When you reach the line that contains "Image resolution: width=280", begin copying exactly, and continue through the last line of the data; no pictures belong in the copy.

============

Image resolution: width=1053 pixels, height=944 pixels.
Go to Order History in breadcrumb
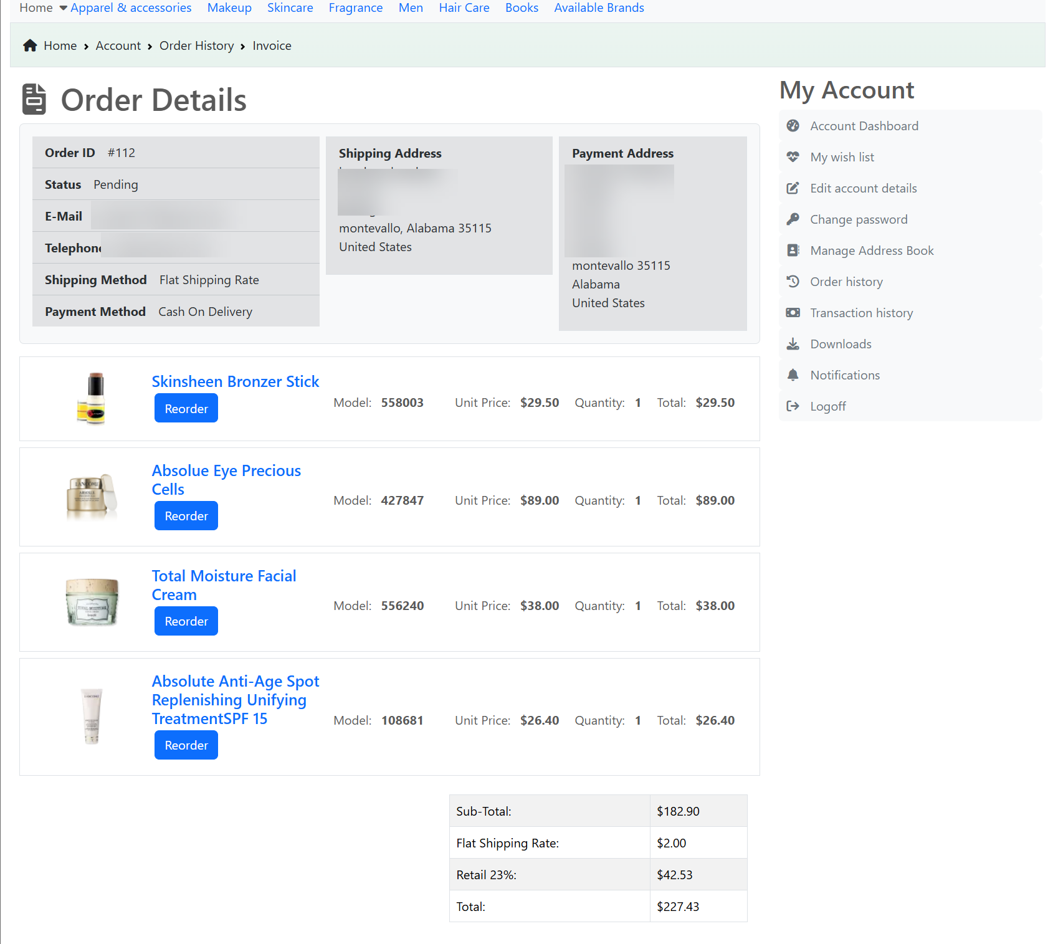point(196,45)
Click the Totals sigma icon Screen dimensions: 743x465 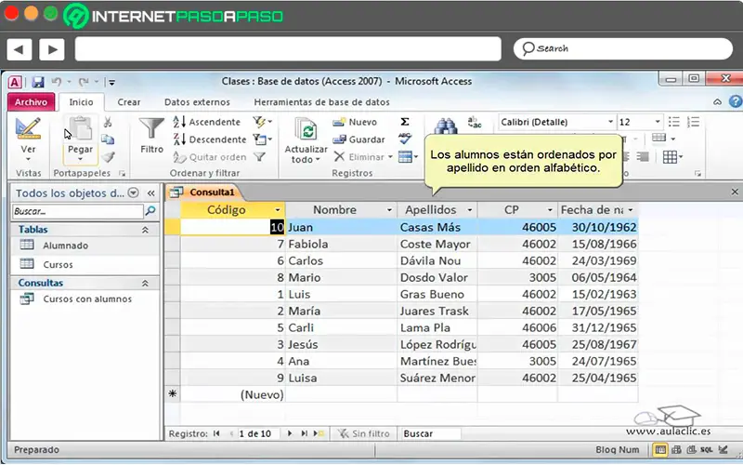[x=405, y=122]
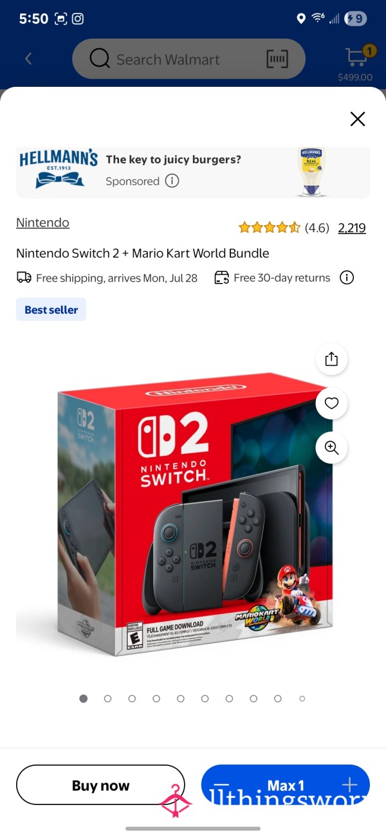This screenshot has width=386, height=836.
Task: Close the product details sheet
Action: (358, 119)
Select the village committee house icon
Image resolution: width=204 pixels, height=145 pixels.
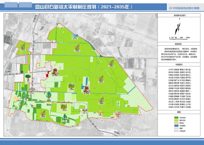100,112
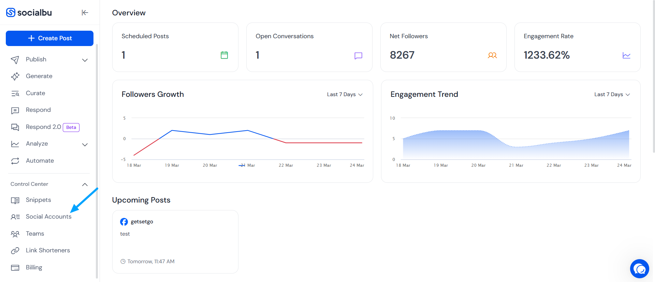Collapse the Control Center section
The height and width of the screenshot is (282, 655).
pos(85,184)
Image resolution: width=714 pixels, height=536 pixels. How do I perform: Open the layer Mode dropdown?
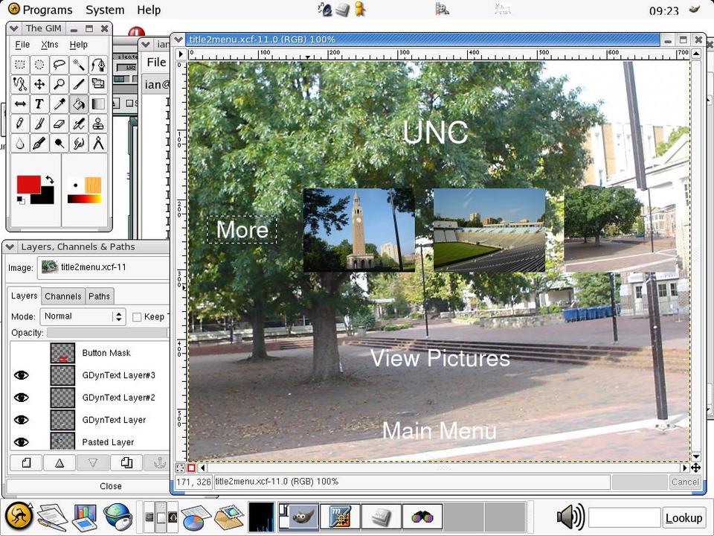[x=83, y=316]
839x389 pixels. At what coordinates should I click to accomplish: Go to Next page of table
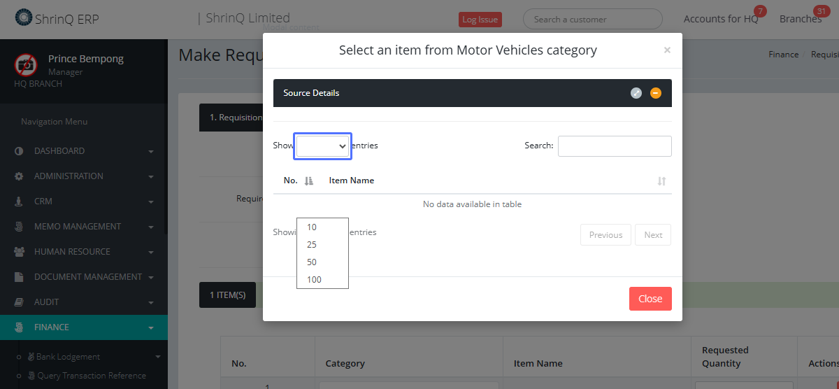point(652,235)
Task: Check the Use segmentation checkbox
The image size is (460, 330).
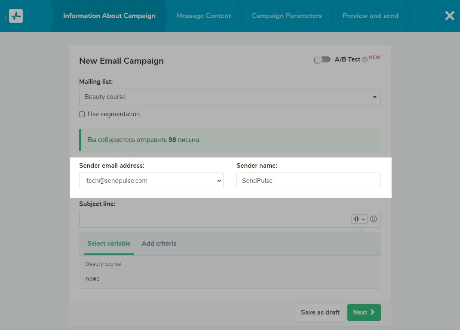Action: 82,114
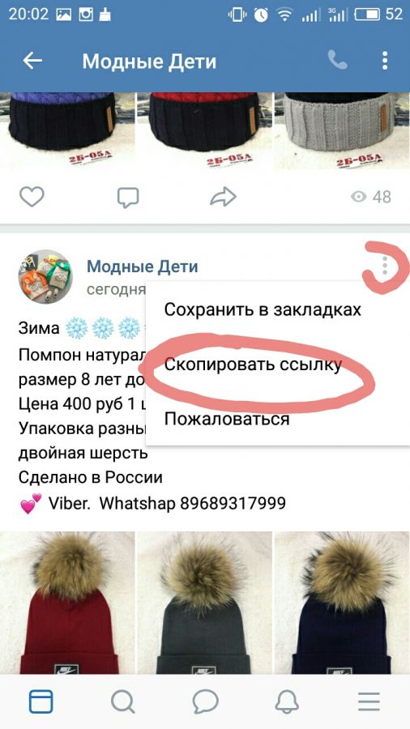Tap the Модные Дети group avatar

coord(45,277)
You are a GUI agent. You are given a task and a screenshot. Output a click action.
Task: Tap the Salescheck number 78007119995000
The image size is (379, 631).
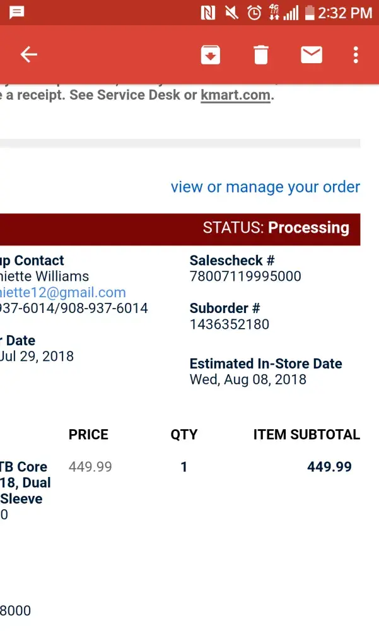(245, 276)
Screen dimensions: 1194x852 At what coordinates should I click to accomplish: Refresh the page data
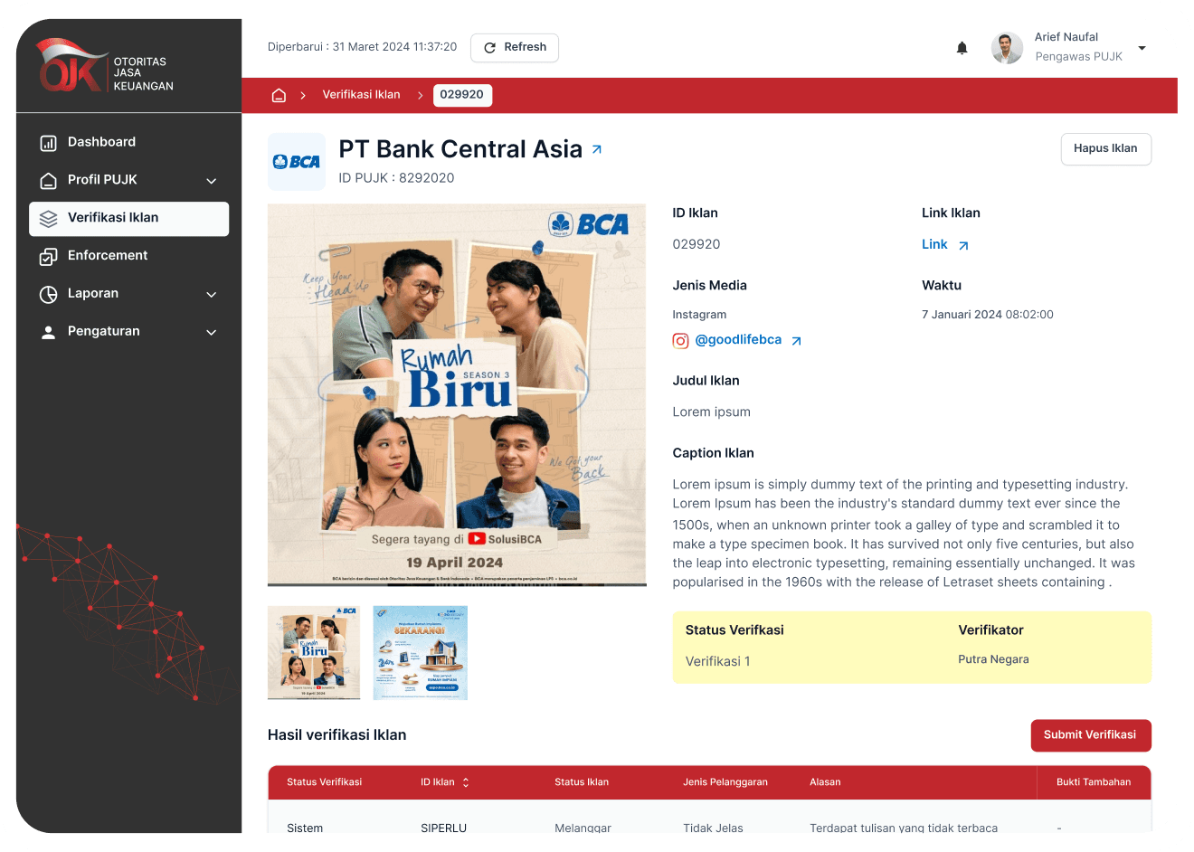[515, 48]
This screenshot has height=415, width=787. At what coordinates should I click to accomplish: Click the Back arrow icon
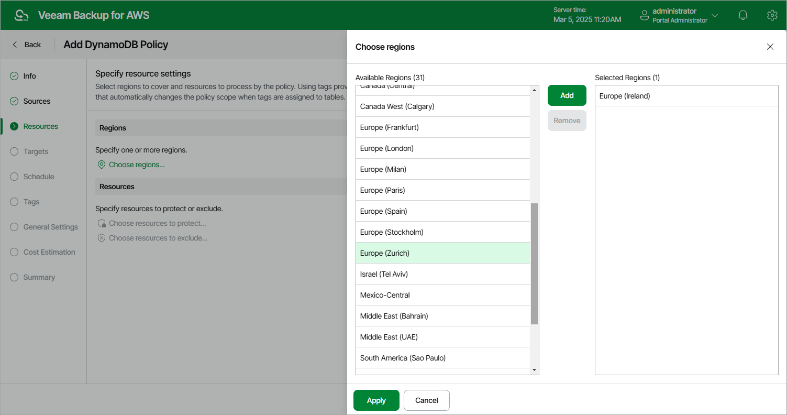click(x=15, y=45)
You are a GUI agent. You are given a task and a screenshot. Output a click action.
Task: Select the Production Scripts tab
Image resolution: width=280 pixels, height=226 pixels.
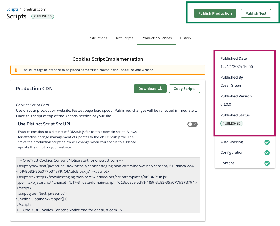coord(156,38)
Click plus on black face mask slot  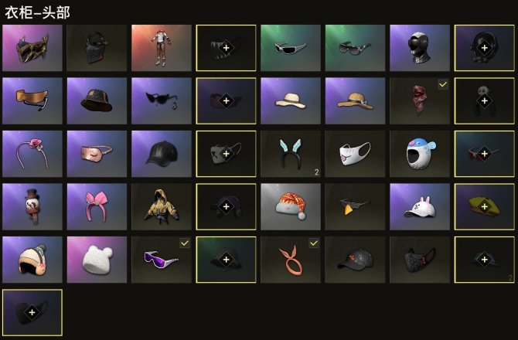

============

▸ Solution
Image resolution: width=280 pixels, height=226 pixels.
coord(156,38)
Click plus on black face mask slot  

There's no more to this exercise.